独立機関は必要だが、機能させるのは難しい
法案が成立すれば、政府が必要な通信情報を入手し、警察および自衛隊がアクティブサイバーディフェンスを行うことができます。
これまでの情報通信政策や安全保障政策の枠を超えた措置を実行する以上、政府から独立した機関のチェックは欠かせません。
しかし、この独立機関を機能させるのは簡単ではありません。
原則、事前承認とされていますが、通信情報を入手するのかを一々個別にお伺いを立てることが現実的とは思えません。どの程度の包括的な承認を認めるのかも難しい問題です。
また、他国からサイバー攻撃をまさに受けんとしている時に、アクティブサイバーディフェンスの許可を得る暇があるとも思えません。例外的に事後承認とされていますが、どのように運用するのかも課題です。
独立性の高い三条委員会が一旦設立されると、政府はその決定に介入することはできません。
肝は人選です。現実の安全保障と人権や憲法の原則をどのように両立させるのか。そうした高度な判断をできる人物とは誰なのか。極めて難しい判断になります。
国会の関与も必要だが…
問題の重要性を考えると、国権の最高機関たる国会の関与も必要になります。
昨年末、国民民主党の玉木雄一郎代表は政府与党に能動的サイバー防衛法案の早期提出を促しました。
日本維新の会も必要性については理解しているのではないかと思いますが、立憲民主党の賛同を得られるかは不透明ですし、れいわ新選組、共産党は難しそうです。
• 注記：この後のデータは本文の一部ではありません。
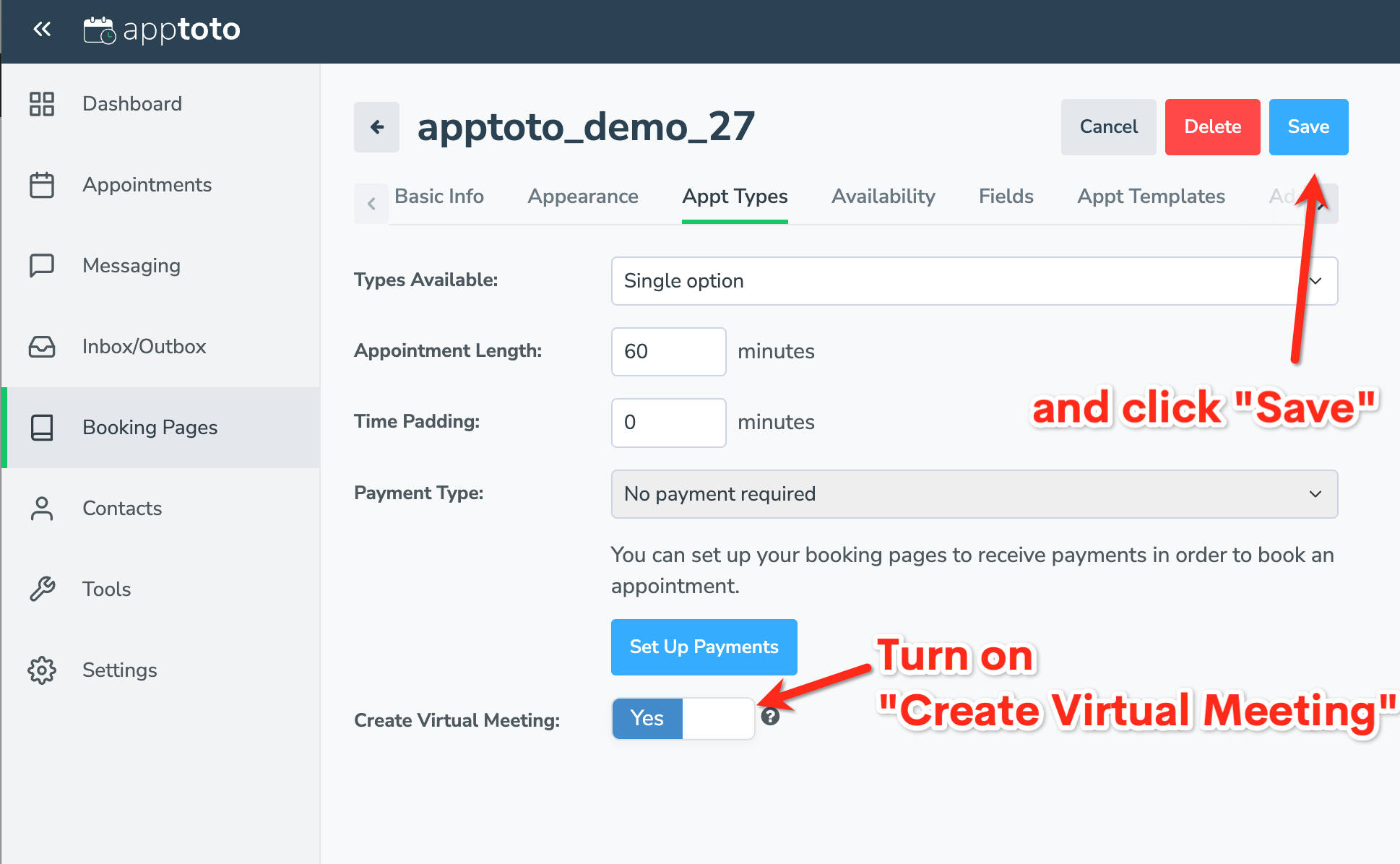
Task: Open the Basic Info tab
Action: tap(439, 196)
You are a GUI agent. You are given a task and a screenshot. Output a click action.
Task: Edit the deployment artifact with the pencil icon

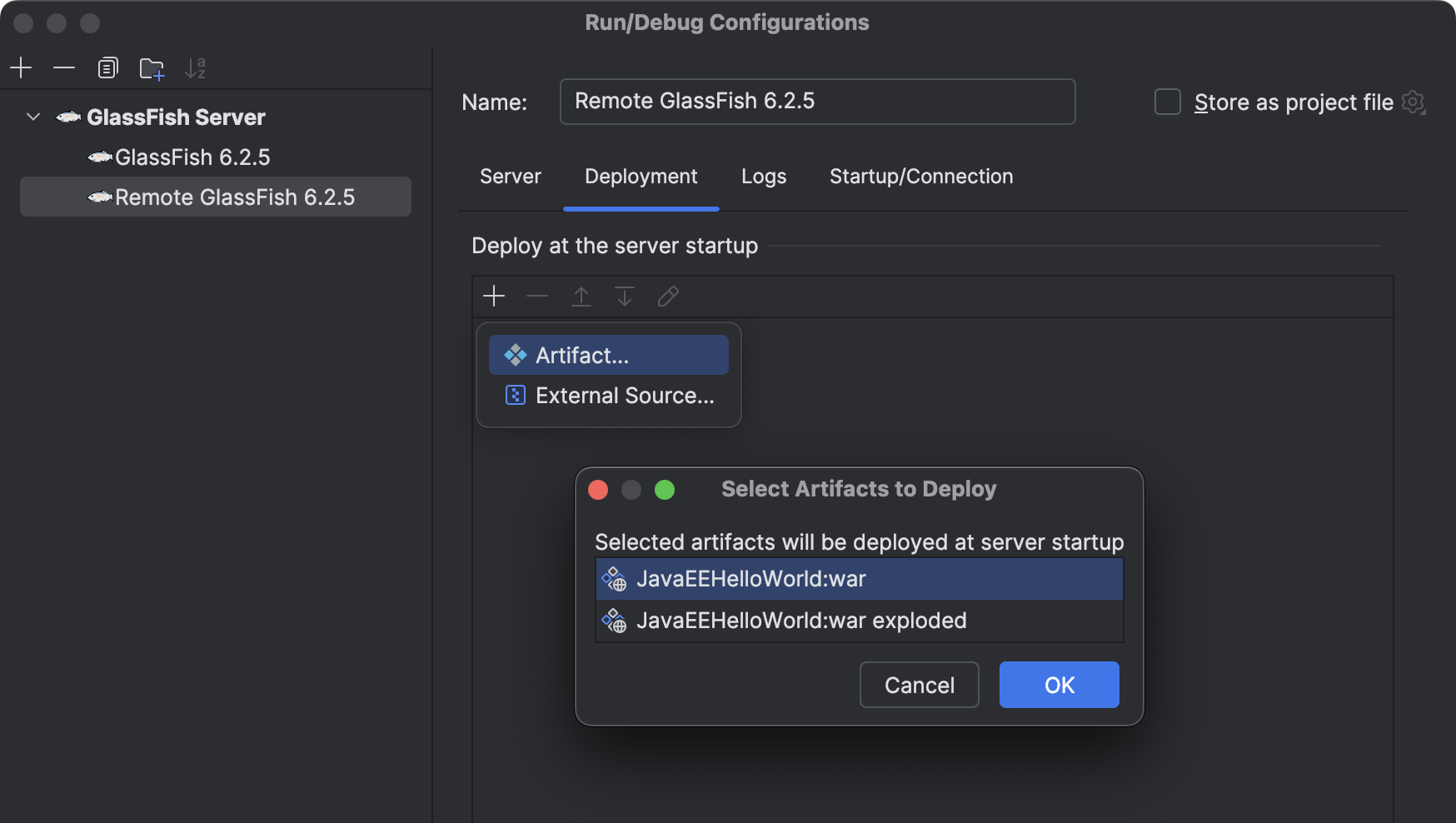click(x=667, y=296)
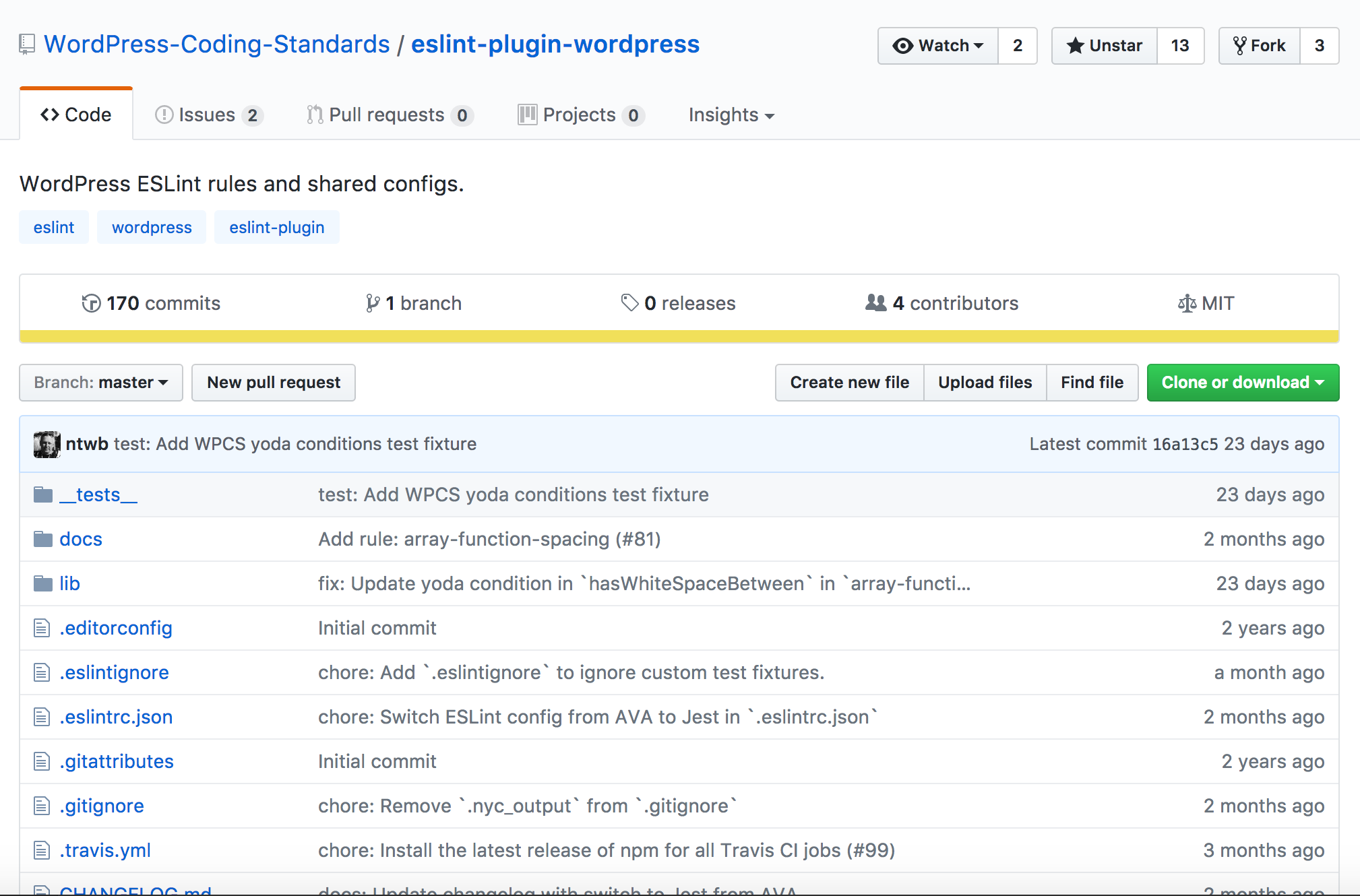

野党の中で国民民主党の賛同が得られれば法案を成立させることはできそうですが、安全保障の根幹にかかわる政策について大きく態度が分かれているのが今の国会なのです。
サイバー防衛のオペレーションについて、国権の最高機関たる国会の関与は必要ですが、やり方を間違うと安全保障の根幹を揺るがすことになる難しさがあります。